Decidir la fecha de la boda

Para comenzar con la organización de vuestra boda, lo primero que deberéis decidir es la fecha de celebración del enlace; ya que a partir de ahí se organizarán el resto de tareas para la preparación de la boda.

Es probable que, si no tenéis claro ninguna fecha exacta, sí contéis con algunas preferencias en cuanto a época o mes en que os gustaría que se celebrase; pero también es posible que dudéis entre varias opciones o simplemente no tengáis ninguna idea a este respecto. En cualquier caso, a continuación tenéis algunas variables a tener en cuenta y que os pueden ayudar a tomar esta decisión:

  • Disponibilidad de la Iglesia o Juzgado: Si tenéis una idea aproximada del mes o época en que queráis celebrar el enlace, pero no tienes preferencia por ningún día en especial, lo mejor es que os acojáis a la disponibilidad de la Iglesia o del Juzgado. Lo más difícil será cuadrar esa fecha con el lugar de celebración del banquete.
  • Destino de la luna de miel: Los destinos para la luna de miel pueden jugar un papel muy importante en esta decisión, ya que si se tiene preferencia por un destino en especial, será necesario estudiar cuál es la época idónea para viajar allí. Por ejemplo, desde junio hasta octubre es la temporada de lluvia en el Caribe y se recomienda evitar viajar allí durante esos meses. Sin embargo, llevado al extremo, siempre podéis aplazar la luna de miel para que fecha de boda y época propicia del destino cuadren; no es necesario salir de luna de miel justo después de la boda.
  • Presupuesto: Hay que tener en cuenta que los meses entre mayo y septiembre se consideran temporada alta en bodas, no solo es más difícil encontrar una fecha para la celebración, si no que además el banquete suele salir más caro. Muchos restaurantes y hoteles realizan promociones durante la “temporada baja” con importantes deducciones en los precios y regalos adicionales con los que podréis reducir los gastos de la boda, de la misma forma se está poniendo de moda la celebración de bodas en jueves o viernes para aprovechar estos descuentos; en tiempo de crisis se convierte en un elemento importante a tener en cuenta.

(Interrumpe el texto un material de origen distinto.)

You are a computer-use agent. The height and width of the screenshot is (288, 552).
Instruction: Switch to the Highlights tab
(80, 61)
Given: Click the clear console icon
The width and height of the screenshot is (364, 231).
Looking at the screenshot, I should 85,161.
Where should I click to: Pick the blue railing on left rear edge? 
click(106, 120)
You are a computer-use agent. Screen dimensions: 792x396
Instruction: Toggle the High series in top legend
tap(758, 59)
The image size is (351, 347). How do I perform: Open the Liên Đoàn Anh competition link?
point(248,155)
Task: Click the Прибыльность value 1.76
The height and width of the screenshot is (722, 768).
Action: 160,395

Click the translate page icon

  • Disponibilidad de la familia más cercana: Es necesario tener en cuenta que si los miembros más allegados de la familia tienen que venir de otra ciudad, puede complicar su asistencia el hecho de celebrar la boda en un día de diario. También, se recomienda tener en cuenta si en la familia está previsto algún acontecimiento que dificulte esta asistencia por parte de algunos familiares (una operación quirúrgica, un nacimiento o cualquier evento que sepáis con la suficiente antelación). En cualquier caso, la decisión última sobre la fecha de la boda es solo de los novios.

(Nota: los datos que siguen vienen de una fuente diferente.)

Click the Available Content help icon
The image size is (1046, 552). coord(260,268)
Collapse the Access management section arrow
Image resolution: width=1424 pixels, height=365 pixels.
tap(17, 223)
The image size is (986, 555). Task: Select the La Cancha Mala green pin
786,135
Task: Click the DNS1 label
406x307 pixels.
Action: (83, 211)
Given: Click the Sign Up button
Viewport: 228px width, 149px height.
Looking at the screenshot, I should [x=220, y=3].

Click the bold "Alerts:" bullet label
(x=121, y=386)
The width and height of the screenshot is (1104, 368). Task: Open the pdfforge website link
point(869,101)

  • El lugar de celebración: Si tenéis pensado organizar la ceremonia o el banquete en algún lugar especial tendréis que tener en cuenta las condiciones climatológicas y disponibilidad de cada época. Por ejemplo, si será al aire libre (playa o jardín) cuidaros que sea una época de escasas lluvias y que la temperatura no sea extremadamente fría o calurosa.